最新活動事例

連載 ITコーディネータ活用記
<実録 京都室町・矢代仁の経営改革>


連載 第2回 経理課題のサポートから全社の最適化へ...〔担当ITコーディネータの視点〕
 本コーナーでは、御召販売の老舗である矢代仁が、ITコーディネータ(ITC)とともに改革を進める様子を連載でレポートする。
 前回は同社の矢代一社長が抱いたIT化の悩みとITCとの出会いをご紹介した。今回は、担当ITCの一人、間宮達二氏に、ITCの立場から現状を執筆していただいた。

株式会社 矢代仁
所在地 京都府京都市中京区室町通二条南入蛸薬師町272-2
創業 享保5年
事業内容 呉服メーカー問屋
URL http://www.yashironi.co.jp

 矢代仁の経営方針をあらわすポスター

矢代仁様とは、顧問契約させていただいている、ひかり税理士法人の担当者としての出会いでした。まず、経理事務の効率化を目指し業務の見直しと会計システムの入れ替えに着手することになりました。1年後には、経理業務の人的な集中化と時間短縮に加え、今まで会社部門別にしか把握できていなかった損益が営業担当者別まで把握可能になり、社長の要望を達成することができました。
しかし、この取り組みは経理部としての部分最適に過ぎず、経営課題に対処していくためには営業部も含めた会社全体の最適化を図る必要性を感じざるをえませんでした。

会社のビジョン策定へ 経営者研修会を紹介

そこで会社全体の最適化を図るべく、ITCプロセスを実体験できる経営者研修会に社長をお誘いしました。
異業種の参加者で意見交換する少人数セミナーで最初は戸惑いも見受けられましたが、社長は経営改革への高い意識をお持ちで、その研修内容を徐々に自分のものとされました。経営課題として「在庫管理と売れ筋商品の品揃え」「老舗ブランドの活用」の問題を抽出されましたが、これは 現状のシステムへの不満の表れであると私は感じました。

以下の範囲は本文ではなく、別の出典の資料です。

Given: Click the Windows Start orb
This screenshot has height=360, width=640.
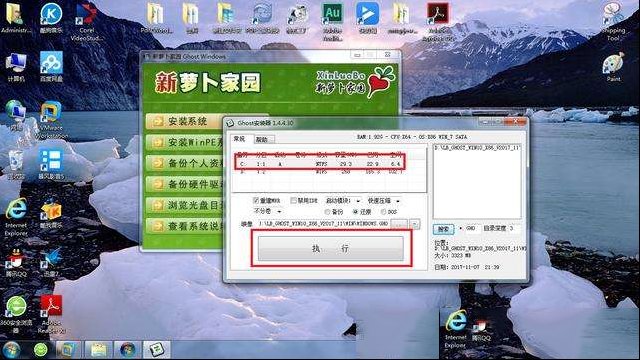Looking at the screenshot, I should tap(11, 350).
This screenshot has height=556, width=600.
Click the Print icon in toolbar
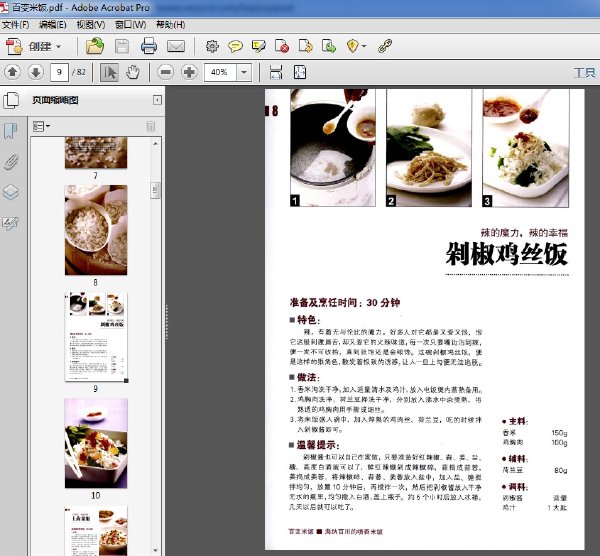coord(148,46)
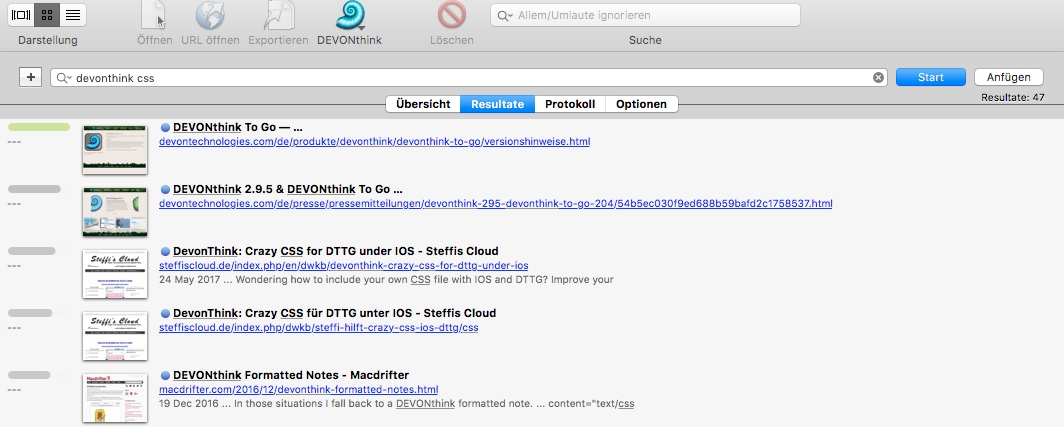Click the Löschen delete icon
1064x427 pixels.
[x=452, y=17]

現状のシステムでは省力化は達成されているものの在庫管理に関しては不十分で、必要な時に必要な情報を取り出すことができる「コックピット経営」にはまだ少し距離があったからです。

伝統技術を守る老舗として
業界活性化を視野に


加えて矢代社長は今の呉服業界の低迷と後継者難による伝統技術衰退に憂慮されていました。それは業界全体、また老舗の責任と受けとめ、日本文化を継承させていくことが矢代仁の使命であると感じておられたからです。そのため、ITを活用した業界及び企業間の連携強化による業界活性化の可能性の打診を受けました。
私達は驚きとともに深い感銘を受け、この熱き思いを実現すべくIT戦略を生かした「共業事業体の形成」、さらには室町復興の「街づくり」「店づくり」など営業戦略をも含めた「経営改革」のお手伝いをさせていただくことになりました。
社長のお考えを基礎として社員の皆様にもアイディアをいただきながら重要経営課題を抽出しアクションプランも含めた経営戦略の策定を終えました。まとめた中期経営戦略企画書は、株主、金融機関等ステークホルダーへ報告し高い評価を受けております。
現在は詳細な業務プロセス分析から会社全体の最適化を図りながらIT戦略の策定を進め3月のRFP(システム提案依頼書)発行に向け大詰めを迎えているところです。
また並行して矢代仁の将来を担う若手社員とともにITの力を発揮させる次世代営業戦略の策定にも取り掛かっております。